● TASK STATEMENT
After finding the line that holds "Task: Open the ショッピング tab" below, set down that line and the rest through the final one exactly, leaving the pictures out.

● DATASET ENTRIES
********
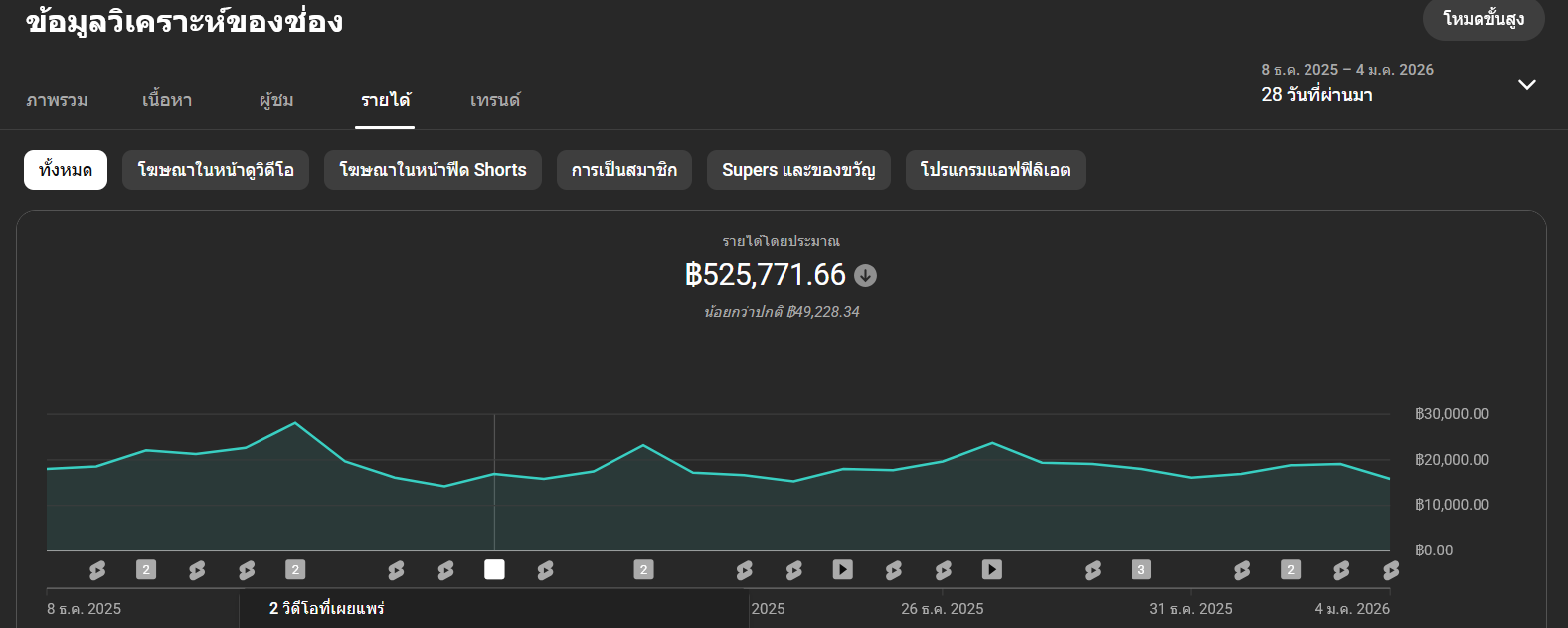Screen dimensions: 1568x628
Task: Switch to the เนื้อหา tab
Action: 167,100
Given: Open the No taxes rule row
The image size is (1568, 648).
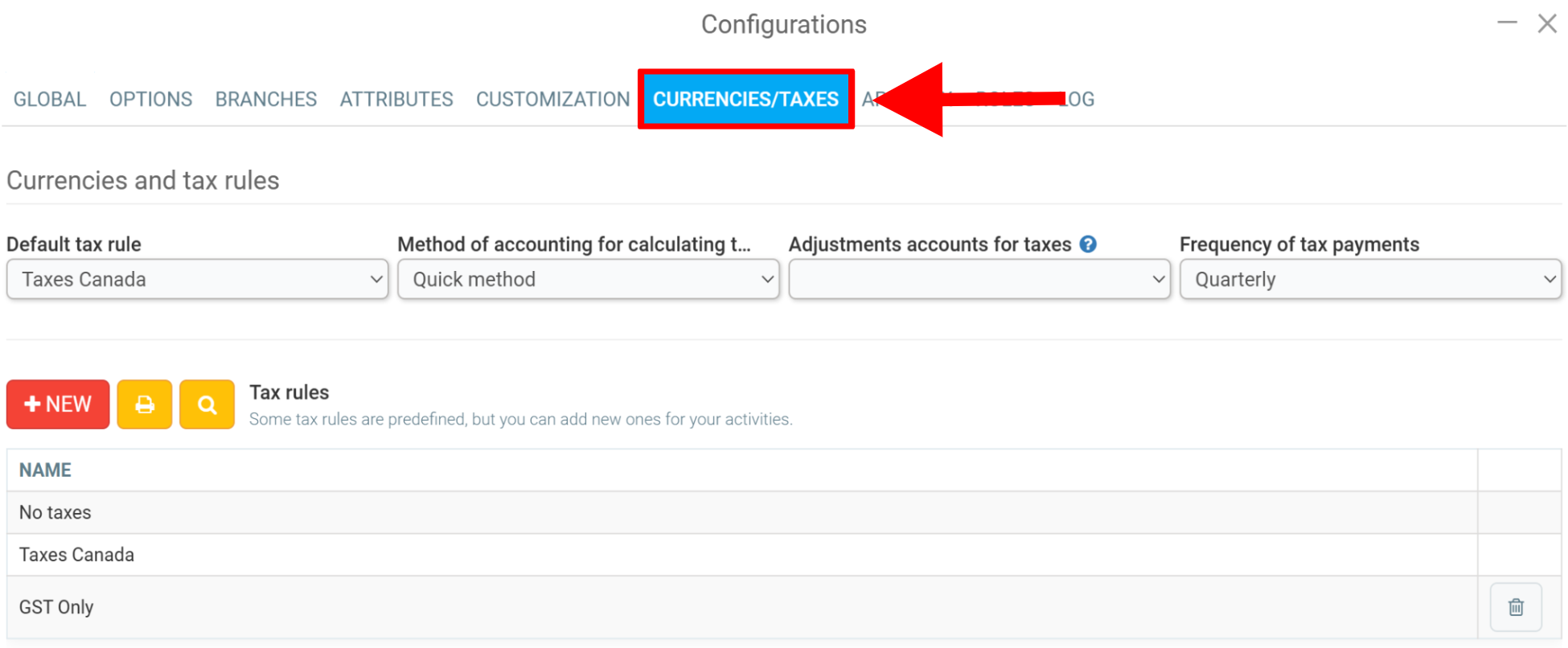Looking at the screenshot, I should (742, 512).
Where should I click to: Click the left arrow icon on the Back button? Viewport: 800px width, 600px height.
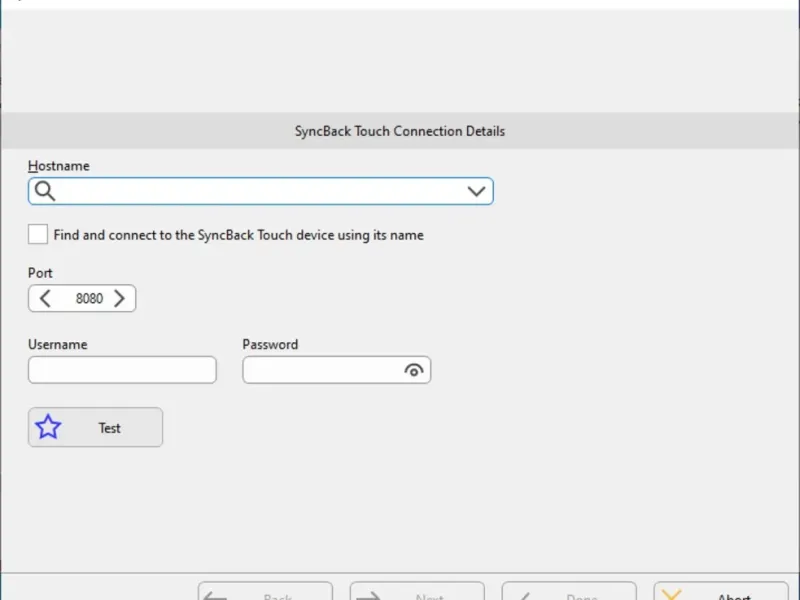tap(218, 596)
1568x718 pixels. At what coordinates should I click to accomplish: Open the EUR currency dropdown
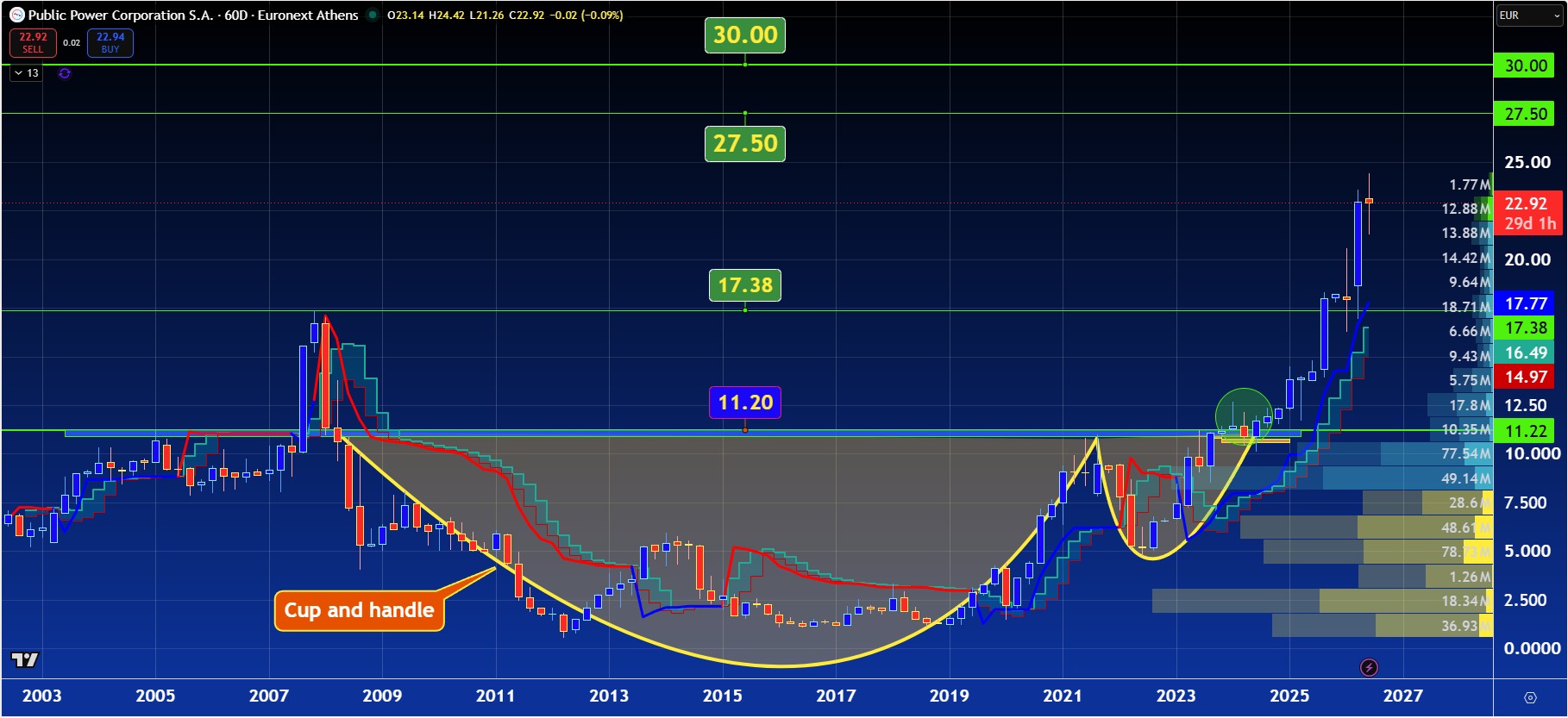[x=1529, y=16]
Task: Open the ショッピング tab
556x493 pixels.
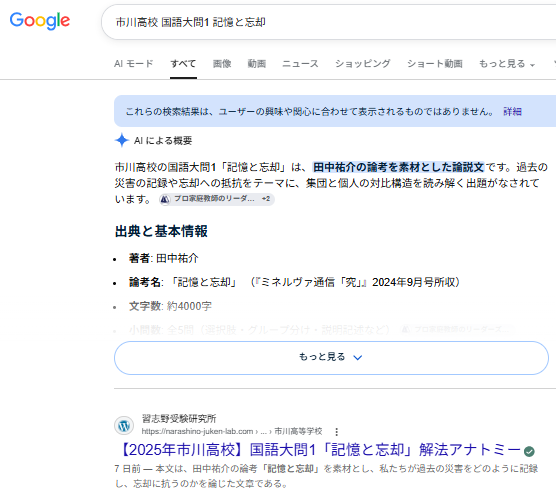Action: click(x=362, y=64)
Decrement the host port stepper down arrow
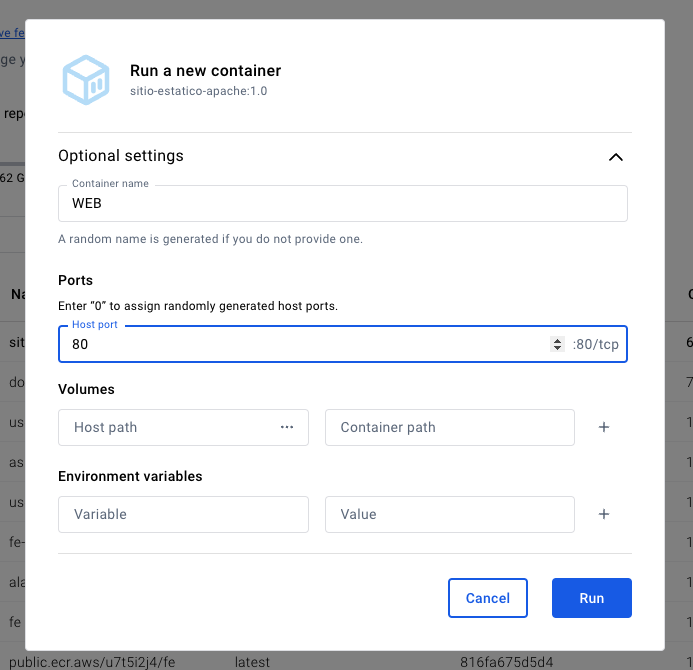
********
● ANSWER BELOW
Task: Open the ショッピング tab
556x493 pixels.
Action: click(x=362, y=64)
Decrement the host port stepper down arrow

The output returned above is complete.